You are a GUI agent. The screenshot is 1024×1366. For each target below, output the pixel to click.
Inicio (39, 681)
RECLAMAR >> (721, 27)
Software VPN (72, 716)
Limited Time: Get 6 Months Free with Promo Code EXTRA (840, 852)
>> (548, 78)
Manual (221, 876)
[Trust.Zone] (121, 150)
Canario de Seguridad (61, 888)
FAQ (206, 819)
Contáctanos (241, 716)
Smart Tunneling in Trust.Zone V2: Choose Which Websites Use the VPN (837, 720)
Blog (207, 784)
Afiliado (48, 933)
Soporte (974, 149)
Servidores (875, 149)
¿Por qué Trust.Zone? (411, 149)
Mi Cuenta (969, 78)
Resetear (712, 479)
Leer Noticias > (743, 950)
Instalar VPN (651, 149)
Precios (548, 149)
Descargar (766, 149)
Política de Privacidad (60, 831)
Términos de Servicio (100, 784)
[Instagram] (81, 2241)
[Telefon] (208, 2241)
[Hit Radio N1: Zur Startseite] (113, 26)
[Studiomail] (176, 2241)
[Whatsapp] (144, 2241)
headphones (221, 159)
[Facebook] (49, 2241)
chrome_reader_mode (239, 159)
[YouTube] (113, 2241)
^^^^
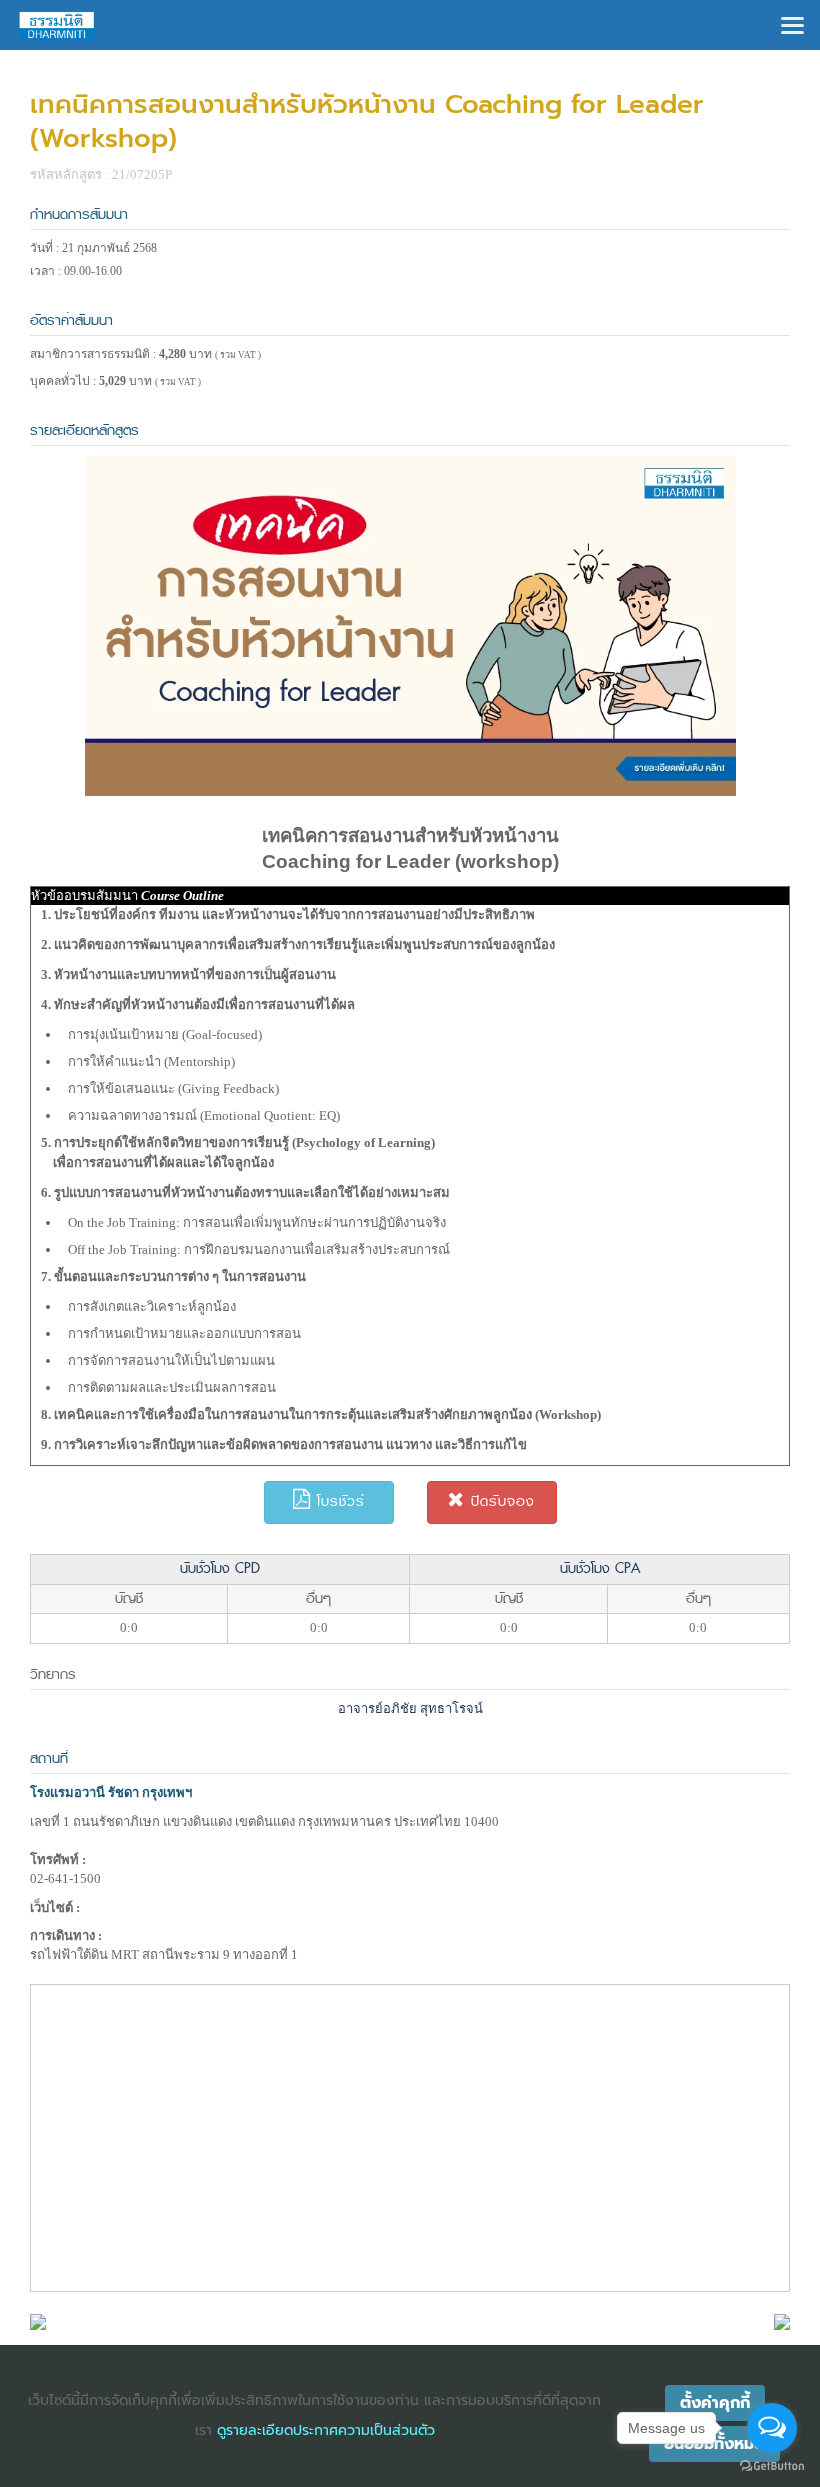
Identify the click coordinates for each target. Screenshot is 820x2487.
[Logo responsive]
^^^^
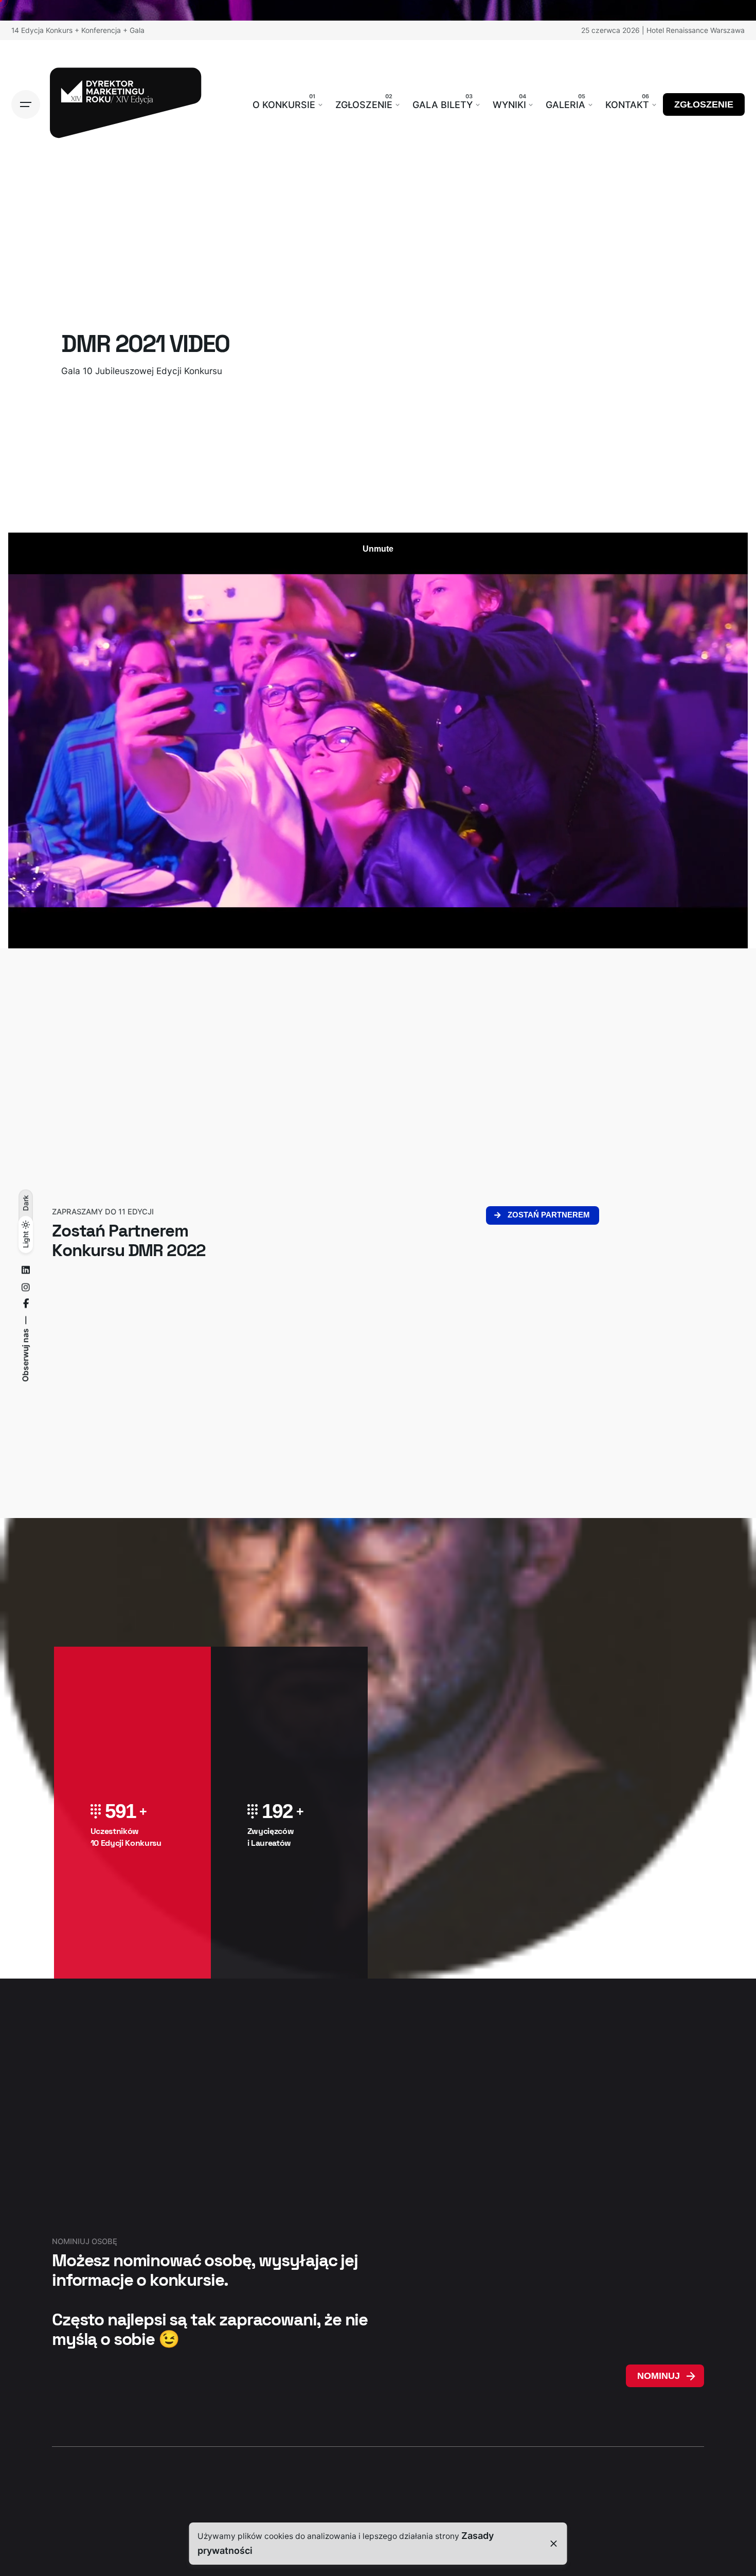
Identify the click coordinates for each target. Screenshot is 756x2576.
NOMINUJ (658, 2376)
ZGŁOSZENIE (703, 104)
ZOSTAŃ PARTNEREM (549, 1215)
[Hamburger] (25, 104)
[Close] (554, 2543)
^^^^
Work to complete: Could you repeat exactly the lines in the listing above from the one with "headphones (221, 159)" down to the one with "[YouTube] (113, 2241)"? Include both of those lines.

Exercise output:
headphones (221, 159)
[Facebook] (49, 2241)
chrome_reader_mode (239, 159)
[YouTube] (113, 2241)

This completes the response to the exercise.